─── EXTRACTED ENTRIES

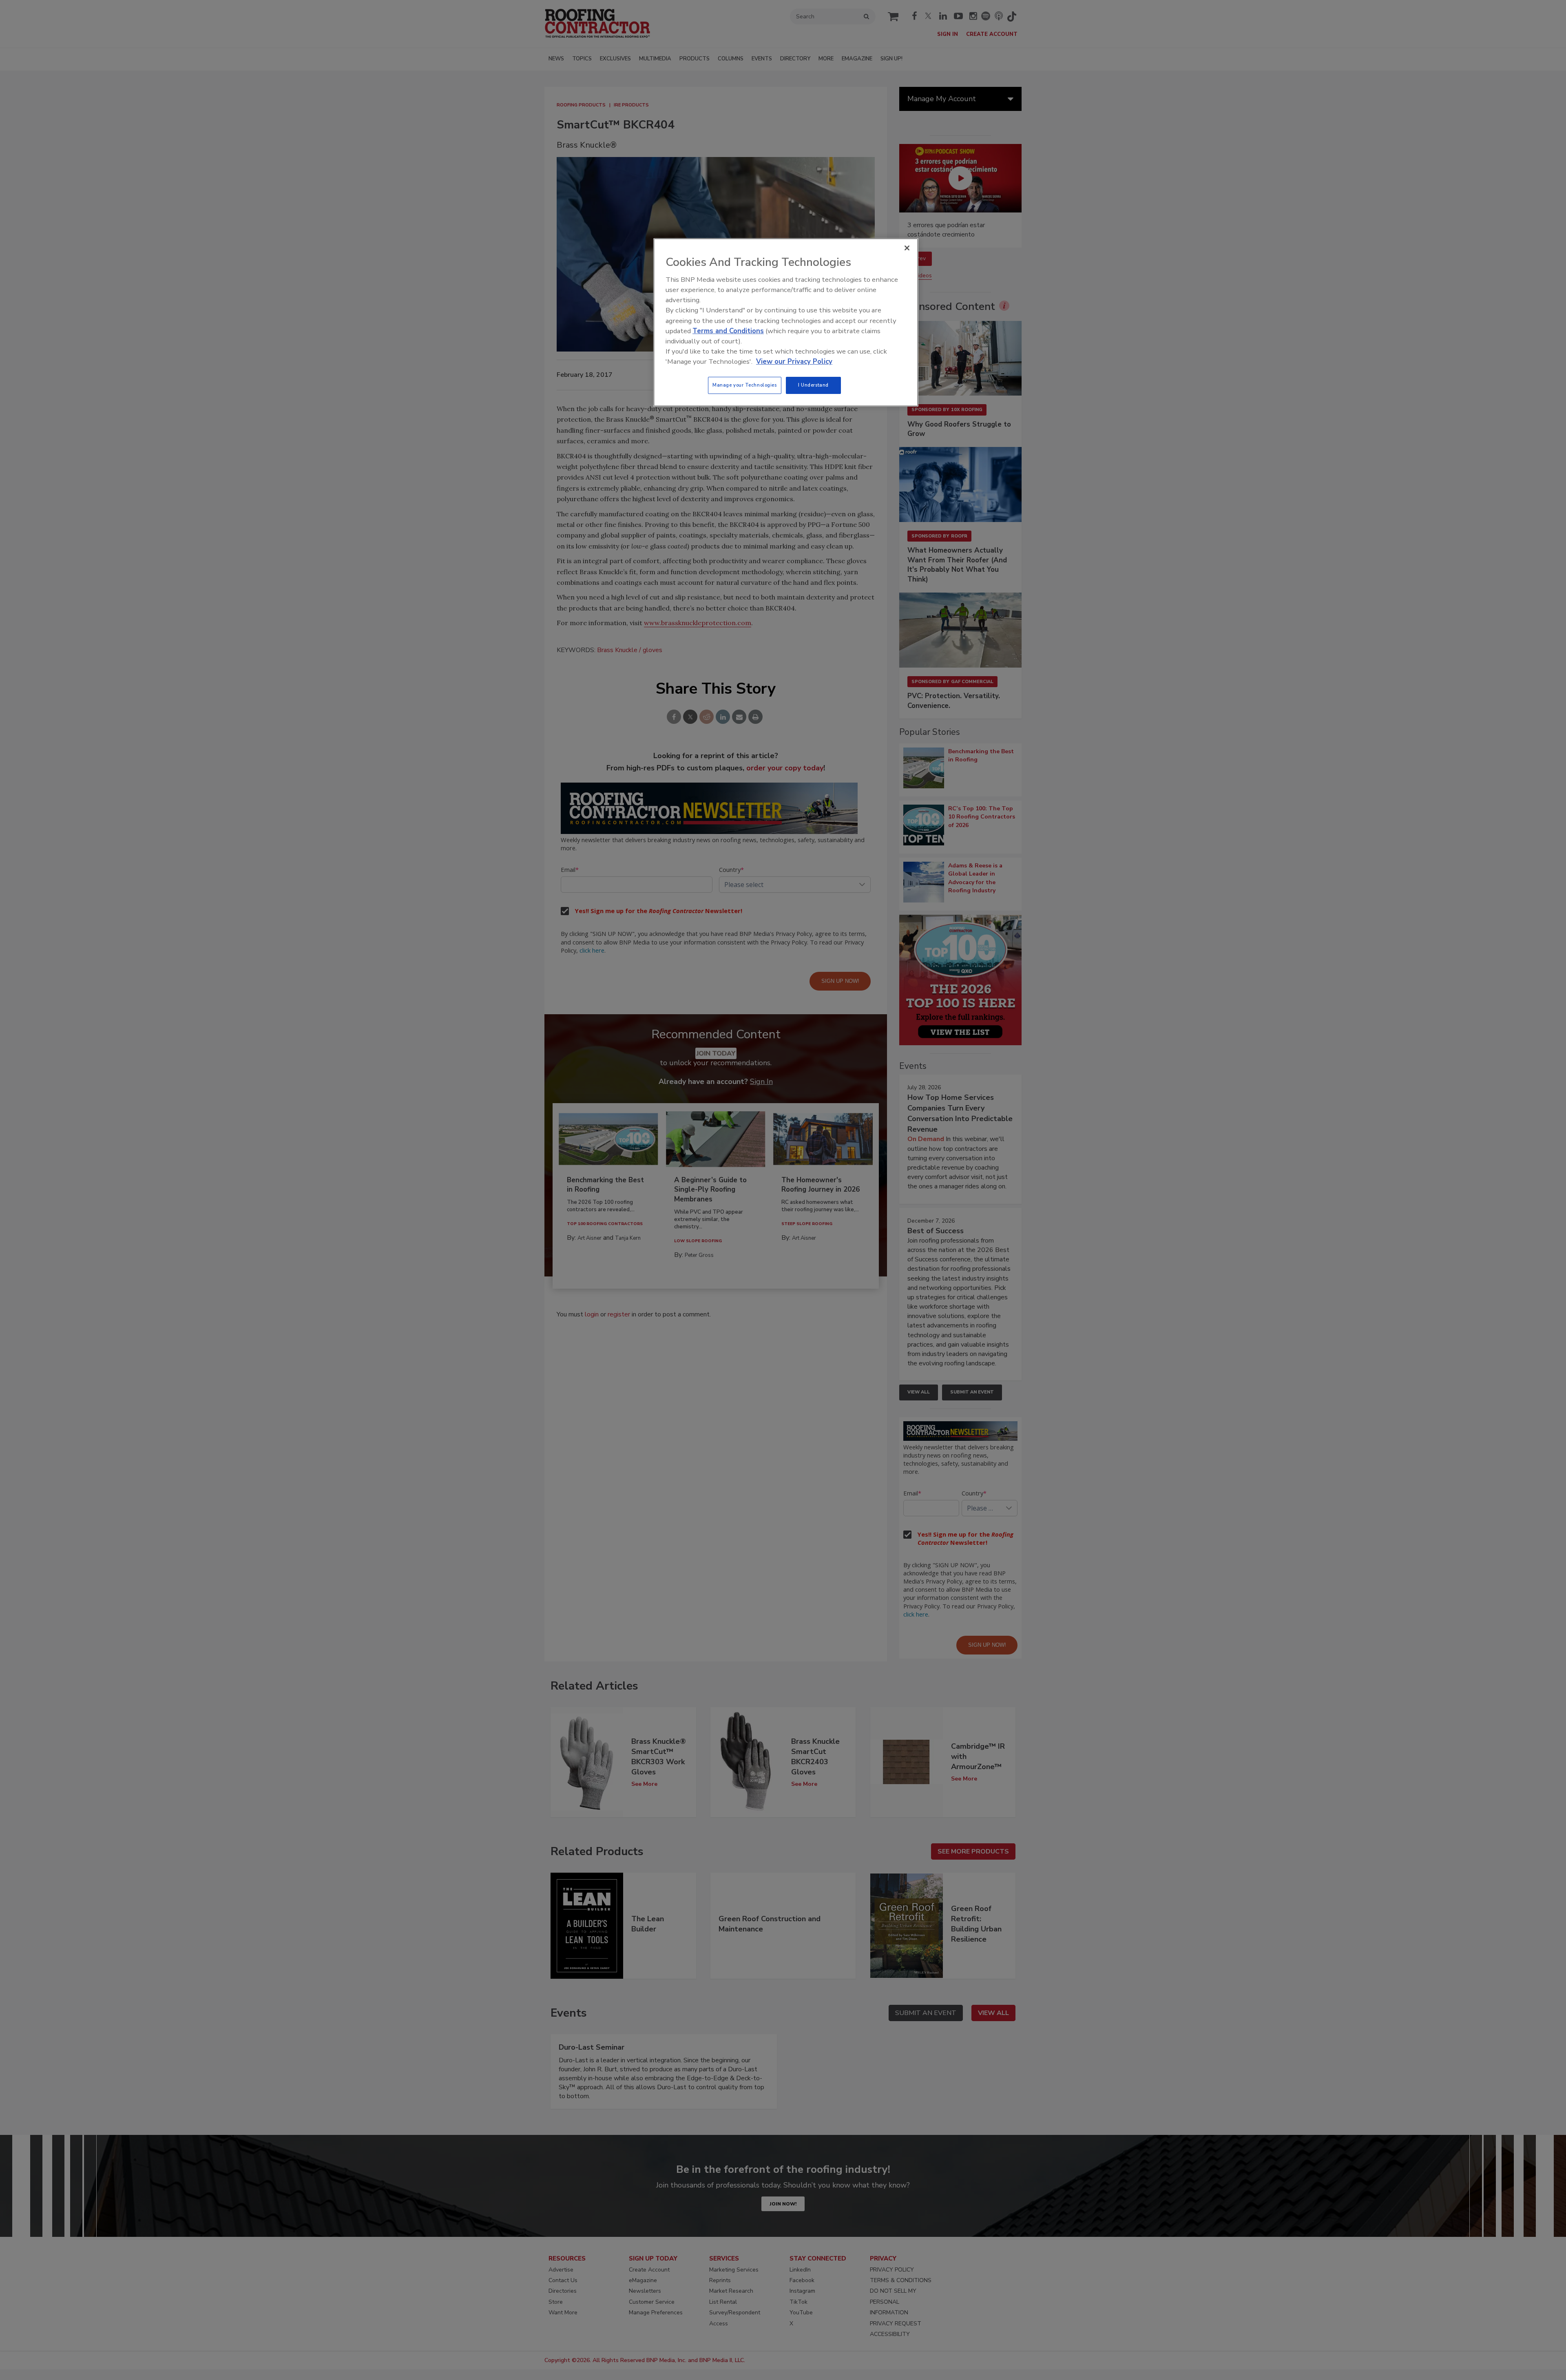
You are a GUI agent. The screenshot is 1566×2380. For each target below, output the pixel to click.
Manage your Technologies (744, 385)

──────
─── EXTRACTED ENTRIES

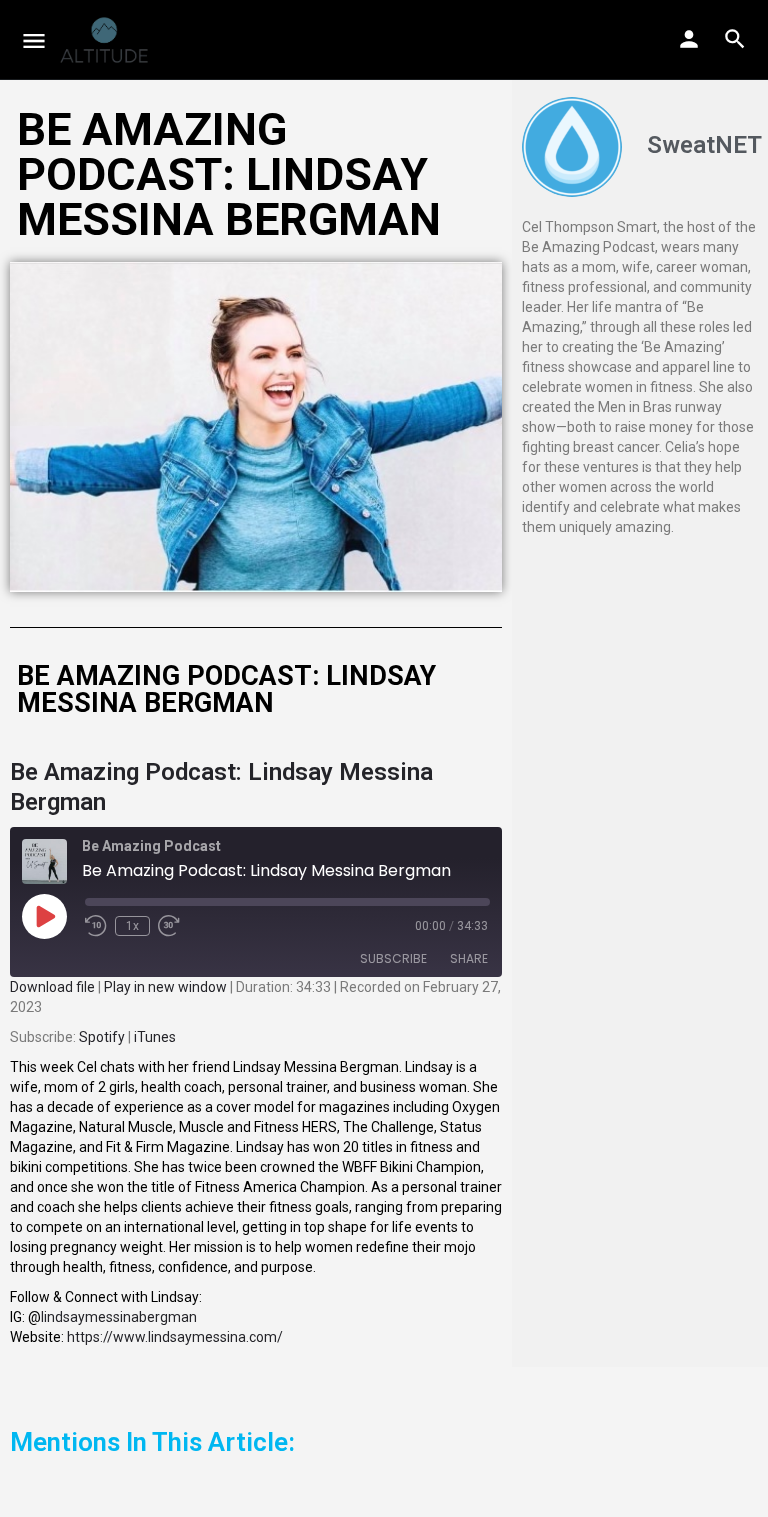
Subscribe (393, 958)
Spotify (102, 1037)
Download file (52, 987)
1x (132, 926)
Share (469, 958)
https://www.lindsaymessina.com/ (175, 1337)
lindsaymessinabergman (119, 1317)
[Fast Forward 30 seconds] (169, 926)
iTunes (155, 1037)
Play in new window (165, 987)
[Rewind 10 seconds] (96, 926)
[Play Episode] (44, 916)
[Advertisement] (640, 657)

──────
─── EXTRACTED ENTRIES

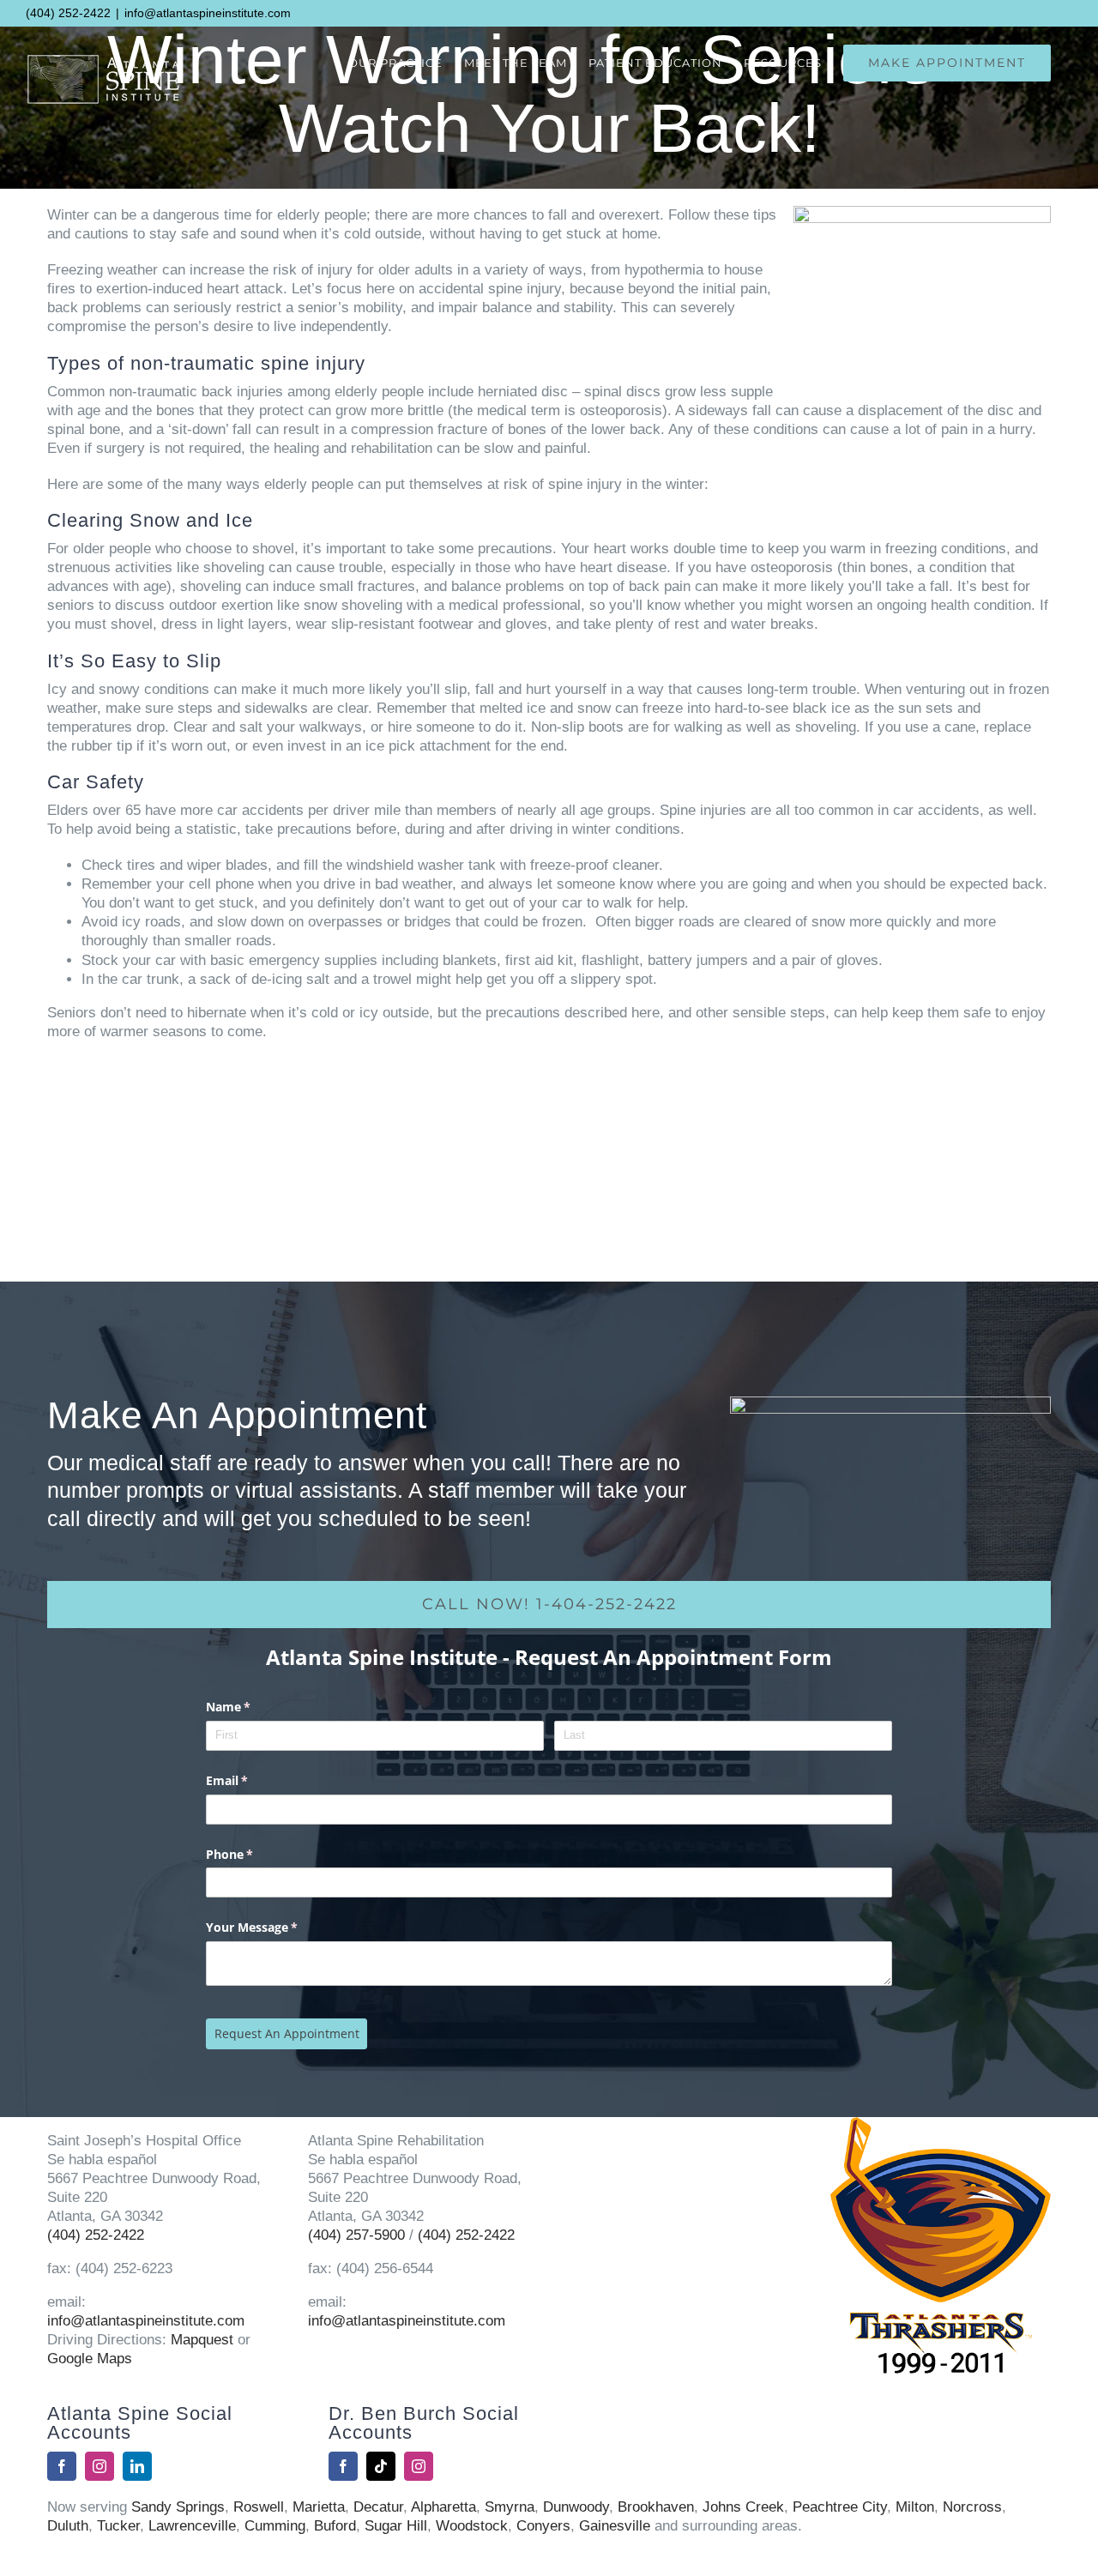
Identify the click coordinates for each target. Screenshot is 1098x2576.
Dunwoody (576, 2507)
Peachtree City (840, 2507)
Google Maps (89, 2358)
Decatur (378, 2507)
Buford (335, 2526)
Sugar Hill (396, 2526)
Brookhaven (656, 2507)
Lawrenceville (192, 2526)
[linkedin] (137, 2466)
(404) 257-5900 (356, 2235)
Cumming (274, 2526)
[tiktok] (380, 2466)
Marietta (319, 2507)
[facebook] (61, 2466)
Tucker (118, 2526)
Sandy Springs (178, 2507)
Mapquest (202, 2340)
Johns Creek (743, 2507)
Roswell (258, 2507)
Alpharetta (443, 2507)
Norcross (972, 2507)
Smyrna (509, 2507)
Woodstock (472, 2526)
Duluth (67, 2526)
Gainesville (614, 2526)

──────

Please return only the lines above, starting at the line that has "You are a GUI" and ending at the line that has "Manage your Technologies (744, 385)", keeping both and leaving each one unchanged.

You are a GUI agent. The screenshot is 1566×2380. For each target below, output the pixel to click.
Manage your Technologies (744, 385)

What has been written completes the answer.